DOI: 10.1093/database/baad080 ISSN: 1758-0463

Overview of DrugProt task at BioCreative VII: data and methods for large-scale text mining and knowledge graph generation of heterogenous chemical–protein relations

Antonio Miranda-Escalada, Farrokh Mehryary, Jouni Luoma, Darryl Estrada-Zavala, Luis Gasco, Sampo Pyysalo, Alfonso Valencia, Martin Krallinger
  • General Agricultural and Biological Sciences
  • General Biochemistry, Genetics and Molecular Biology
  • Information Systems

Abstract

It is getting increasingly challenging to efficiently exploit drug-related information described in the growing amount of scientific literature. Indeed, for drug–gene/protein interactions, the challenge is even bigger, considering the scattered information sources and types of interactions. However, their systematic, large-scale exploitation is key for developing tools, impacting knowledge fields as diverse as drug design or metabolic pathway research. Previous efforts in the extraction of drug–gene/protein interactions from the literature did not address these scalability and granularity issues. To tackle them, we have organized the DrugProt track at BioCreative VII. In the context of the track, we have released the DrugProt Gold Standard corpus, a collection of 5000 PubMed abstracts, manually annotated with granular drug–gene/protein interactions. We have proposed a novel large-scale track to evaluate the capacity of natural language processing systems to scale to the range of millions of documents, and generate with their predictions a silver standard knowledge graph of 53 993 602 nodes and 19 367 406 edges. Its use exceeds the shared task and points toward pharmacological and biological applications such as drug discovery or continuous database curation. Finally, we have created a persistent evaluation scenario on CodaLab to continuously evaluate new relation extraction systems that may arise.

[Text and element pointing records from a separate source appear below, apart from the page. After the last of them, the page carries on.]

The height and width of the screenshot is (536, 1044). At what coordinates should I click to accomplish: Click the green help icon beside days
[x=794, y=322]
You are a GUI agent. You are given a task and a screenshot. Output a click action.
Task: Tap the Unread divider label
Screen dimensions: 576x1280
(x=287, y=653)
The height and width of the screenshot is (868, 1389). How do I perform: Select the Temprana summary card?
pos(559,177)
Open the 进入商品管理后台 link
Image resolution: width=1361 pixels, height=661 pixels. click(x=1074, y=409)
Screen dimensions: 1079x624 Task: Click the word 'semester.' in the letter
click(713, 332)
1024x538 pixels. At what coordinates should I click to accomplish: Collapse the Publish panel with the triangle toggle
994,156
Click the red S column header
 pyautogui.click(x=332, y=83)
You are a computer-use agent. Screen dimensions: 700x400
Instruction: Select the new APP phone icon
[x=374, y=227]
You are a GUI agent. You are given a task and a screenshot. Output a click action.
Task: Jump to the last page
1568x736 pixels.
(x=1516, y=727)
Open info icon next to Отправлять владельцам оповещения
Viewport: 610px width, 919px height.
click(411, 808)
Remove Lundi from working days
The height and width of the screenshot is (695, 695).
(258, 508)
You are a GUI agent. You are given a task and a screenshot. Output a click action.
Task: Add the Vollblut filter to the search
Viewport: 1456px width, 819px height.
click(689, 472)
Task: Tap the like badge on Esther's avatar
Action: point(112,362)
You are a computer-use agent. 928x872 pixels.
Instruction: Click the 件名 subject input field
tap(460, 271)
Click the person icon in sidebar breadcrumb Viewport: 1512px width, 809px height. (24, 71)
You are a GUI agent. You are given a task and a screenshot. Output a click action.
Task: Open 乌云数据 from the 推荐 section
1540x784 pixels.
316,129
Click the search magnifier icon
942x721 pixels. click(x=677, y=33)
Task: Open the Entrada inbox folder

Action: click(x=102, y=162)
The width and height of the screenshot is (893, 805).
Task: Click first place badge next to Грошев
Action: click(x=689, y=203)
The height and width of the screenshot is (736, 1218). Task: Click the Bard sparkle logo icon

Thirty teams from four continents, which involved 110 people, sent 107 submission runs for the Main DrugProt track, and nine teams submitted 21 runs for the Large Scale DrugProt track. Most participants implemented deep learning approaches based on pretrained transformer-like language models (LMs) such as BERT or BioBERT, reaching precision and recall values as high as 0.9167 and 0.9542 for some relation types. Finally, some initial explorations of the applicability of the knowledge graph have shown its potential to explore the chemical–protein relations described in the literature, or chemical compound–enzyme interactions.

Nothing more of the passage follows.